• [WHAT YOU HAVE TO DO]
According to the text on teaching, which two high school classes were among the writer's favorites?

• [TEXT SEGMENT]
#####
I believe teaching is one of the most important yet challenging professions. A good and supportive teacher can have an immensely positive impact on a student, helping to ignite a lifelong passion for a particular subject.
I think of my own experience in high school. Two of my favorite classes were physics and chemistry. These classes relied on technical skills and computational thinking, along with experiments and hands-on activities that engaged me. I remember the thrill of seeing the pieces come together in my head and how that translated to our world. I felt a connection to the classroom and the material, all of which was made possible by teachers who made me feel like I belonged there and supported my excitement.
Of course, we are living in a different world from then. The pandemic has contributed to increasing stress among teachers. It has had a similar effect on students and has likely exacerbated many of the disparities and hardships that already existed in education.
#####
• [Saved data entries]

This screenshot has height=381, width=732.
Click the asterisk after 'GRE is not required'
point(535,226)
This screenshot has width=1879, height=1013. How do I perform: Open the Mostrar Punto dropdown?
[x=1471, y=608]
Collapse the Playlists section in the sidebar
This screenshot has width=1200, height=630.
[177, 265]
#####
• [ANSWER FOR THIS EXERCISE]
Physics and chemistry.